Building a Better Tomorrow For the Homeless Community in Dallas

by Chris Morgan AT&T Insider Staff Writer


Charmaine Williams and her mother did all they could to avoid being homeless when she was growing up. One tactic: staying in the apartment even after the eviction notice was posted on the front door.

"We were hanging by a thin wire. I'm able to take a step back now to see how close we were," said Charmaine, now a program manager for the digital organization.

That's why she is ready to do her part with Believe DallasSM, which launched this week. The goal is to help mitigate homelessness, particularly for families and veterans.The initiative is an extension of AT&T Believes℠, a larger companywide initiative.

"This hits home for me," Charmaine said. "People make assumptions about people who are homeless, but for me, it wasn't that my mom was lazy, didn't want to work or was a drug addict.
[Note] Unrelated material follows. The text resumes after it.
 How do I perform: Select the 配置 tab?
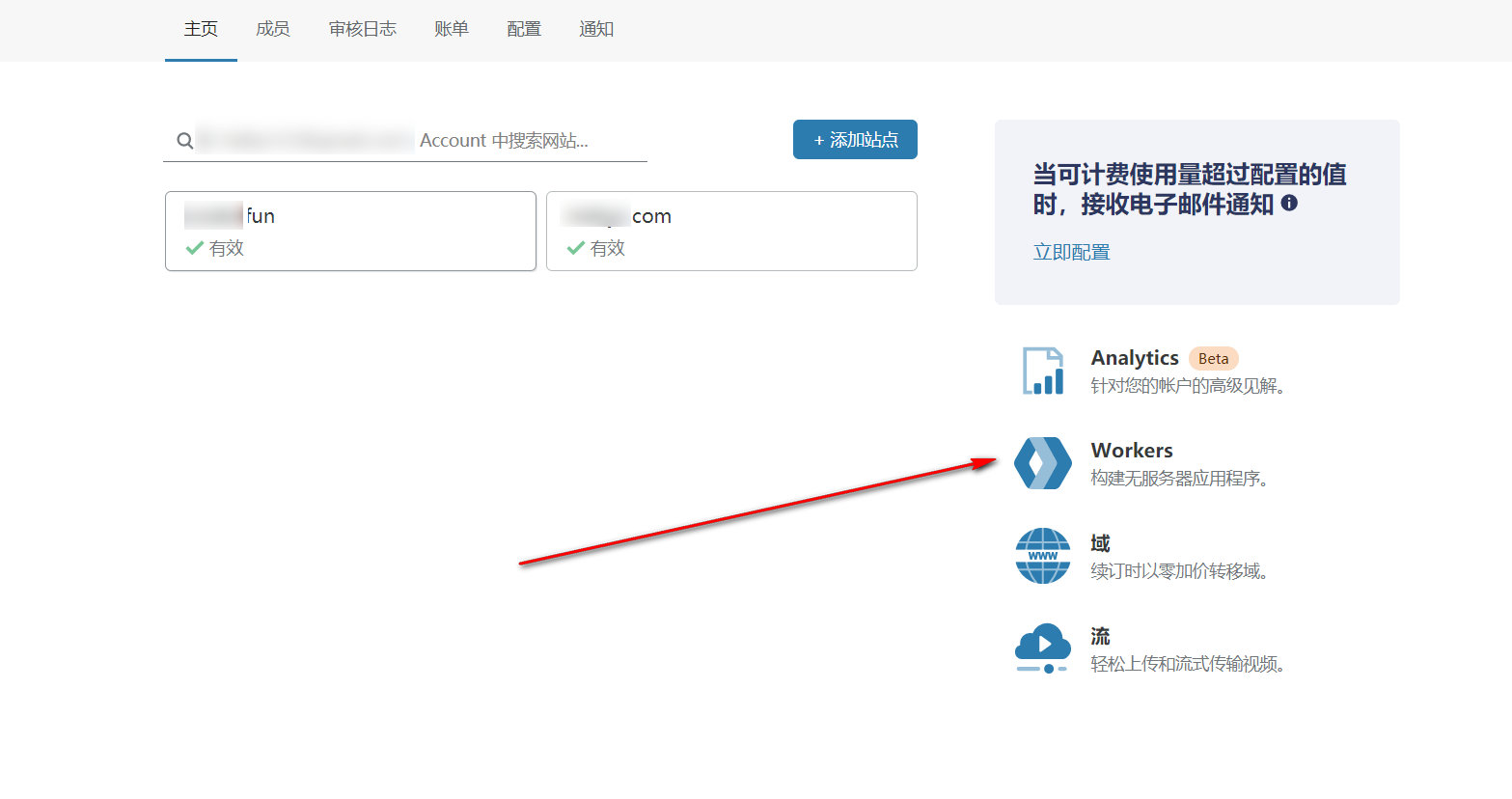coord(524,30)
My mom worked 2 jobs, but it wasn't enough to pay the rent. People always ask how someone ends up on the streets. It's really easy, sometimes it's just one thing that falls out of place."

The extra motivation

Here's one reason why the employee organizers of Believe Dallas decided to focus on homelessness: In the past 3 years, the unsheltered homeless population there has grown by nearly 270%.
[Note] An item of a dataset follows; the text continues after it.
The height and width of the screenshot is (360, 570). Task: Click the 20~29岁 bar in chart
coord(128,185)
Nearly 200 new homeless individuals are identified each month1.

"And there's a shortage in the number of shelter beds. We want to be good neighbors, and we believe that everybody deserves a chance to make their lives better," said Angela Ross, director – External Affairs.

These figures about the Dallas homeless population were collected by a local agency, OurCalling. It's one of the agencies that received part of the more than $500,000 that AT&T contributed this week to homeless service providers. OurCalling plans to use the funds to create a new space for homeless women.
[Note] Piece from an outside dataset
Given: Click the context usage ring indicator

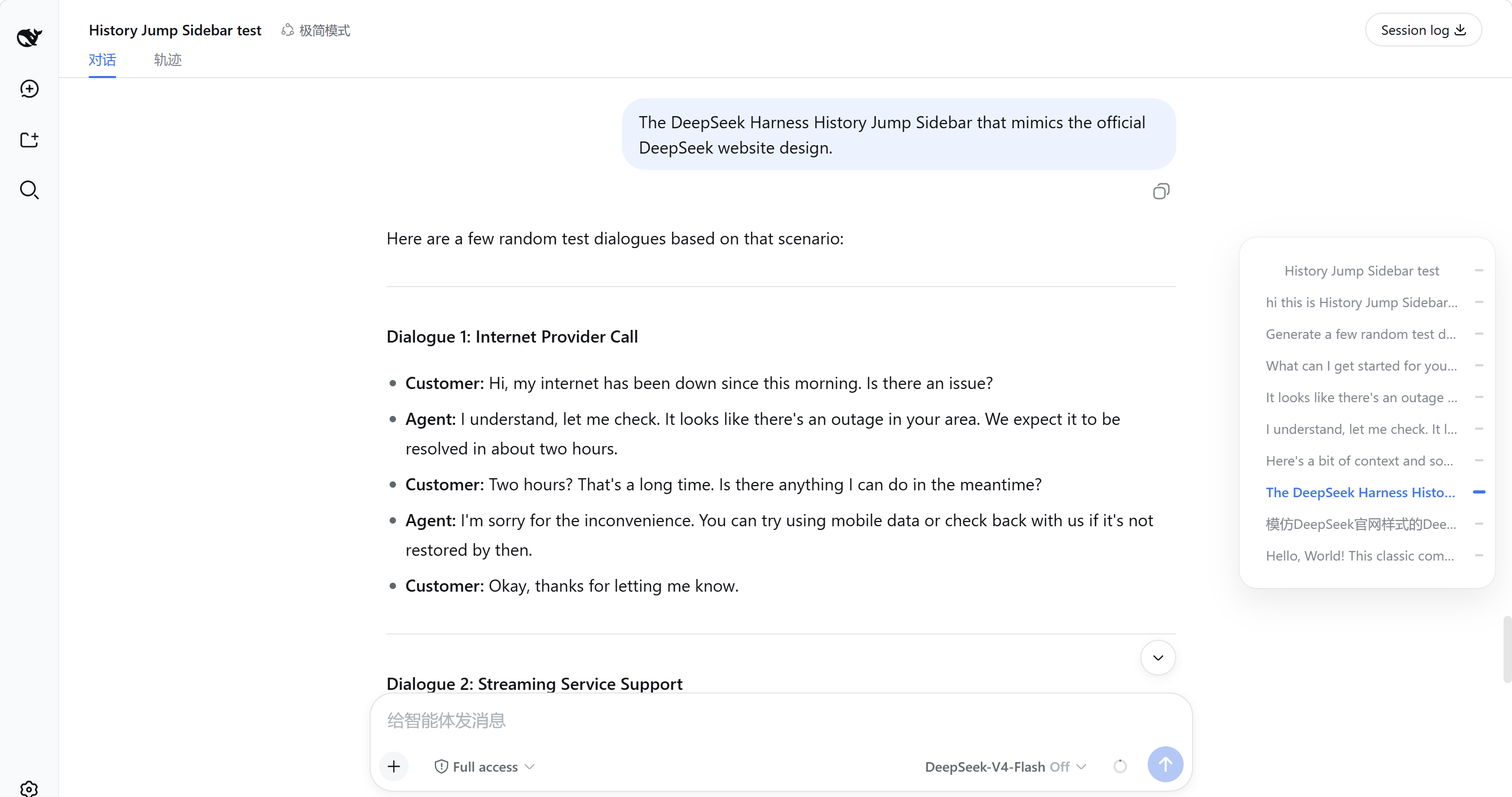Looking at the screenshot, I should pos(1120,766).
The Believe Dallas launch began with AT&T employees assembling 500 hygiene kits for homeless people. At mid-day, representatives from 9 homeless service providers gathered in the headquarters lobby. A crowd of employees asked questions and signed up to volunteer.

Among them was Nicole Sauer, chief of staff for AT&T Digital, Retail & Care, who will be tutoring children at a nearby homeless shelter.

"We underestimate the impact we can have on our neighbors. We are all really smart, really talented, really motivated people and we need to unleash that. It just matters," Nicole said.


Read more about Charmaine's story below!

Eviction notices and nightly ramen

Charmaine also talked to a several homeless service providers during the launch and is ready to provide her support.

It's the kind of help she and her mother, Katherine, could have used when she was a child.

When she was growing up in the San Francisco area, Charmaine's mother worked minimum-wage jobs in retail without any health benefits or paid time off. But she also had a chronic illness, so she often lost her job when she was sick or hospitalized.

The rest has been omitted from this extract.